# ABOUT THIS TASK:
The entries below are to be repeated exactly, and their pictures left out.

# DATA FOR THE TASK:
_ _ _ _

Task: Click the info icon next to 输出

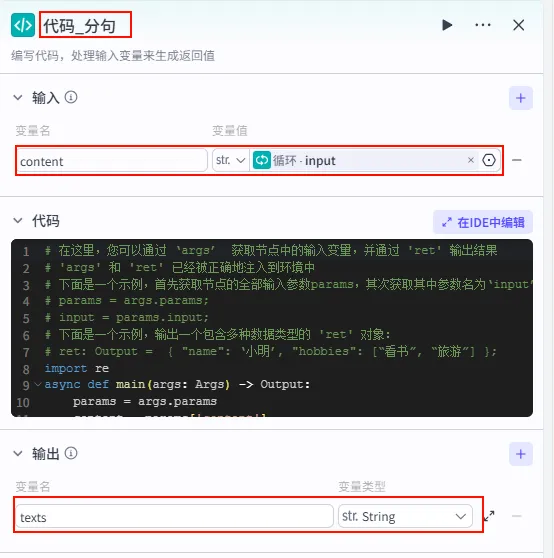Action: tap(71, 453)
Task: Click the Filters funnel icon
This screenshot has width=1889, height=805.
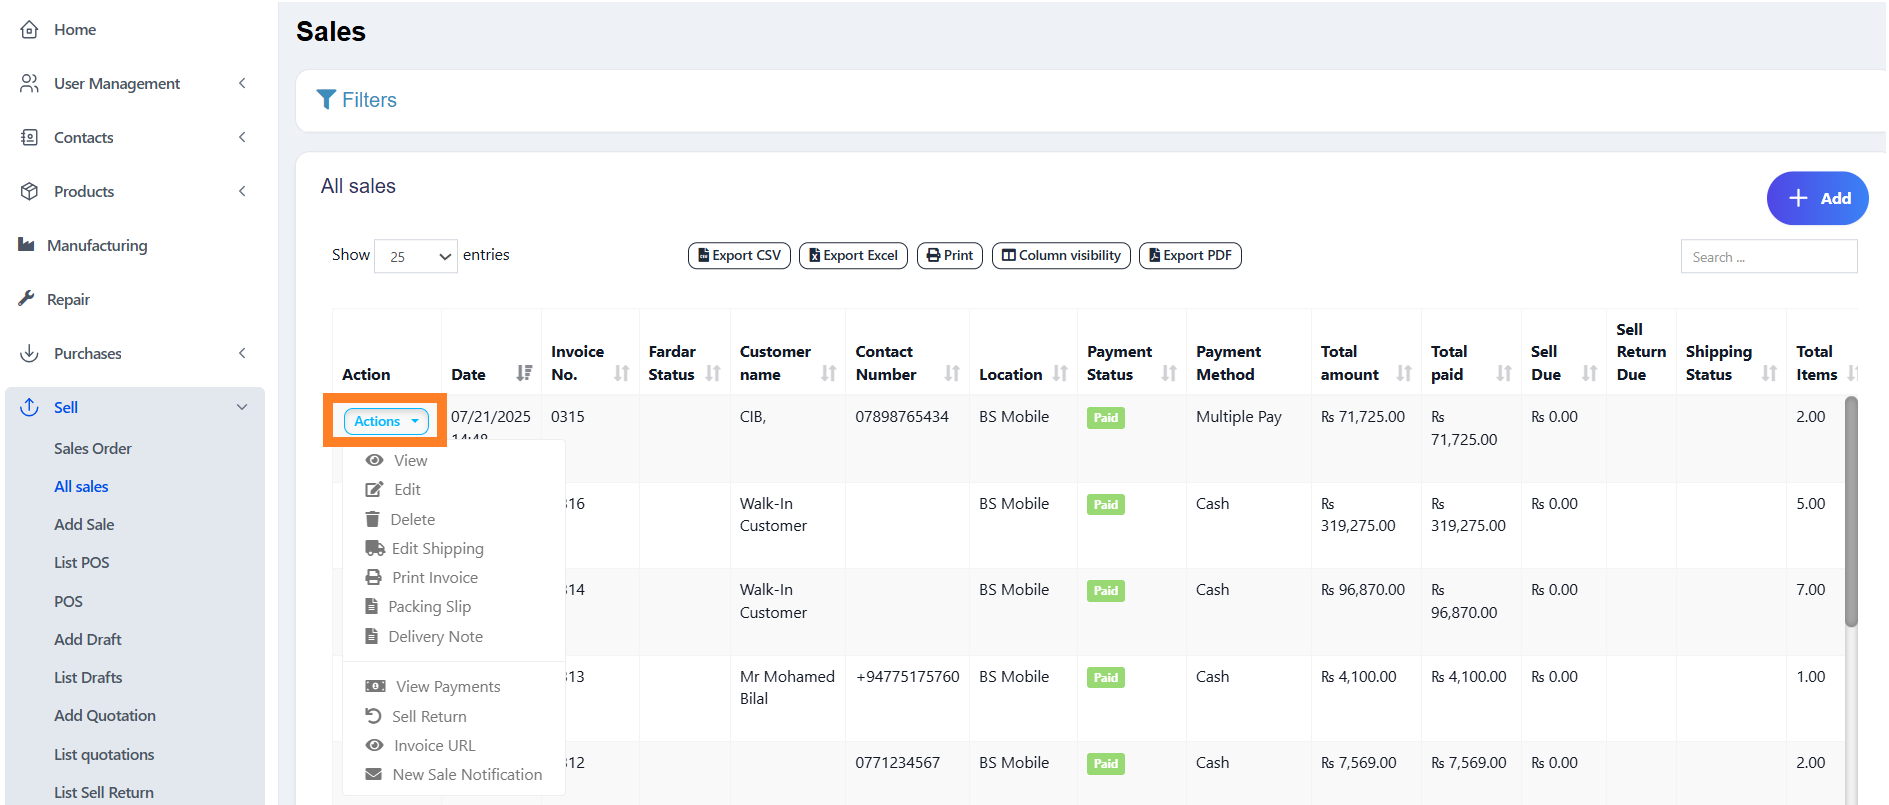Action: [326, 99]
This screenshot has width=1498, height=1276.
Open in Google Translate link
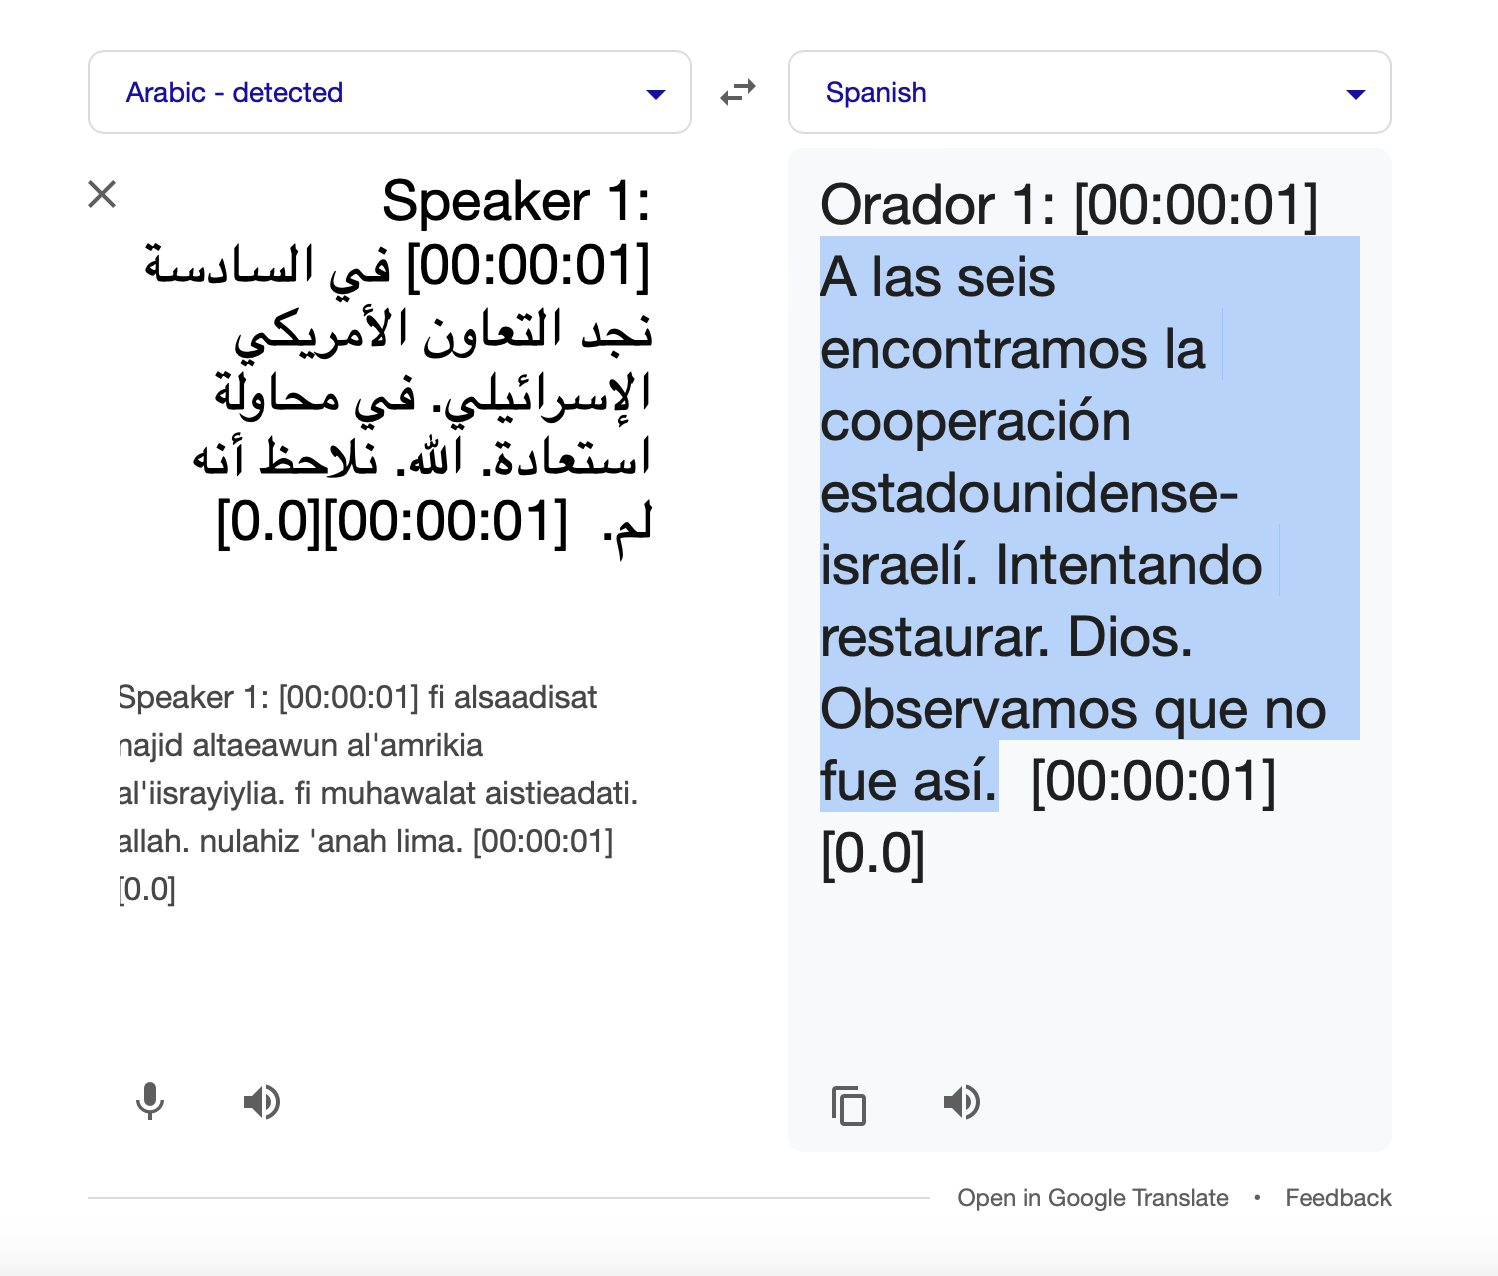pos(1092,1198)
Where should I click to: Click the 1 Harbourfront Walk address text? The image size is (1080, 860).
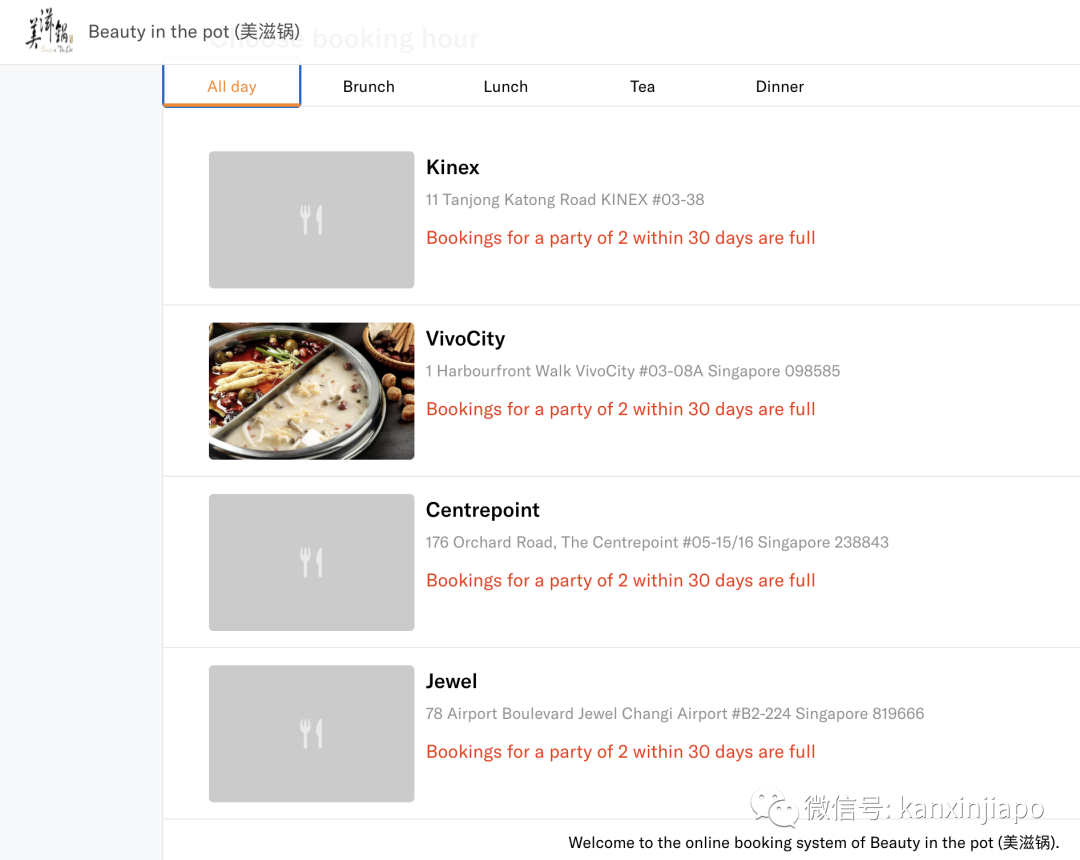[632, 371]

_ _ _ _

# REPLY TO THE TASK:
Task: Click the info icon next to 输出

Action: tap(71, 453)
Task: Click the Filters funnel icon
This screenshot has width=1889, height=805.
Action: [326, 99]
This screenshot has width=1498, height=1276.
Open in Google Translate link
pos(1092,1198)
Where should I click to: Click the 1 Harbourfront Walk address text? The image size is (1080, 860).
[632, 371]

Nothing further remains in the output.